Last Wednesday, I helped with a crane survey at the last of the four survey sites. Ted Turner apparently owns the land as part of the Armendaris Ranch, one of many in the western plains and Rocky Mountain states.The road to the site goes past Fort Craig, a pretty major frontier fort in the middle 1850’s and is south of the ghost town of San Marcial, which was wiped out in a flood for good a decade ago or so (and despite this optimistic tourism website really has nothing to offer).

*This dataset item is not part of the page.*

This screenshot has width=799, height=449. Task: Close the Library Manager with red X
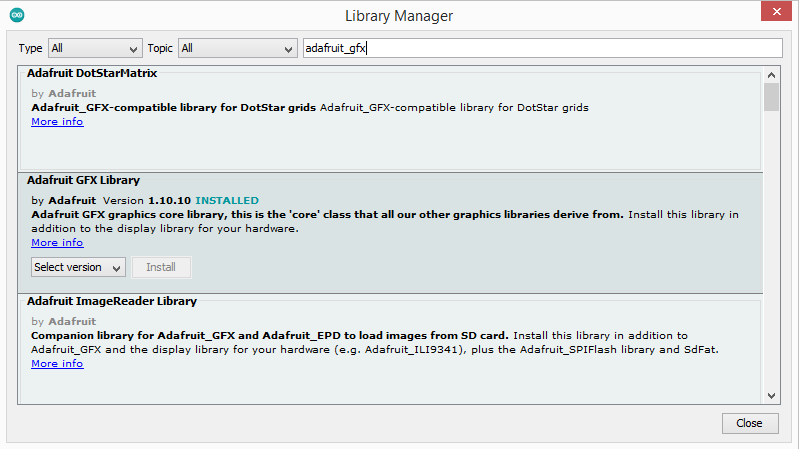pyautogui.click(x=776, y=11)
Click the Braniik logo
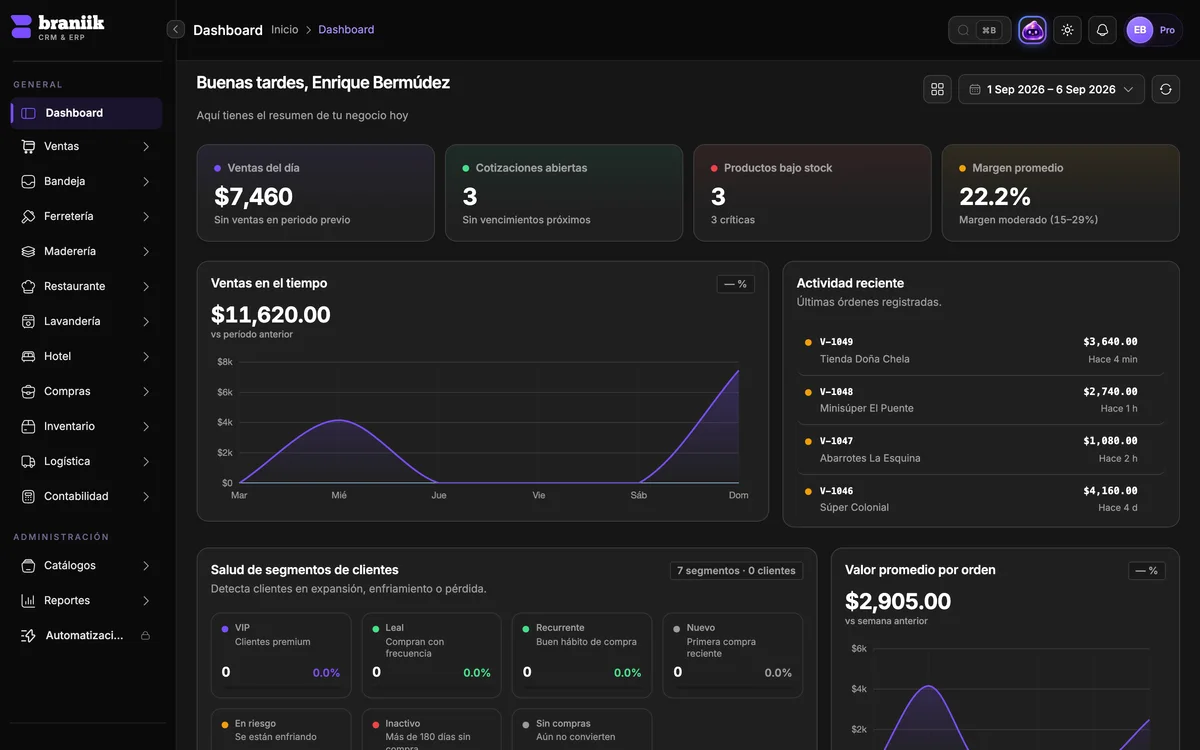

This site is the least birdy of all four sites. The surrounding semi-desert and lack of agricultural fields probably keep cranes away, but I’m baffled why the extensive marsh doesn’t have more birds. I head Virginia Rails (Socorro bird 120) grunting in the reeds almost all day long and some American Coots swam and called, but few waterbirds were around. Only a few cranes flew south in the morning. A flock of Canada Geese overhead held one smaller Cackling Goose (Socorro bird 121). In the afternoon, I got a glimpse of one of the Marsh Wrens (NM bird 233 and Socorro bird 122) that had been calling all day just out of sight in the reeds.
One surprise in the afternoon was a flock of eight Wild Turkeys feeding in the powerling cut and then later down the road. I don’t know how “wild” these are–they could be part of a stocked population on the ranch. I found them when I head a noises similar to those Melissa’s guinea pig makes when it runs around: “wurp, wurp”.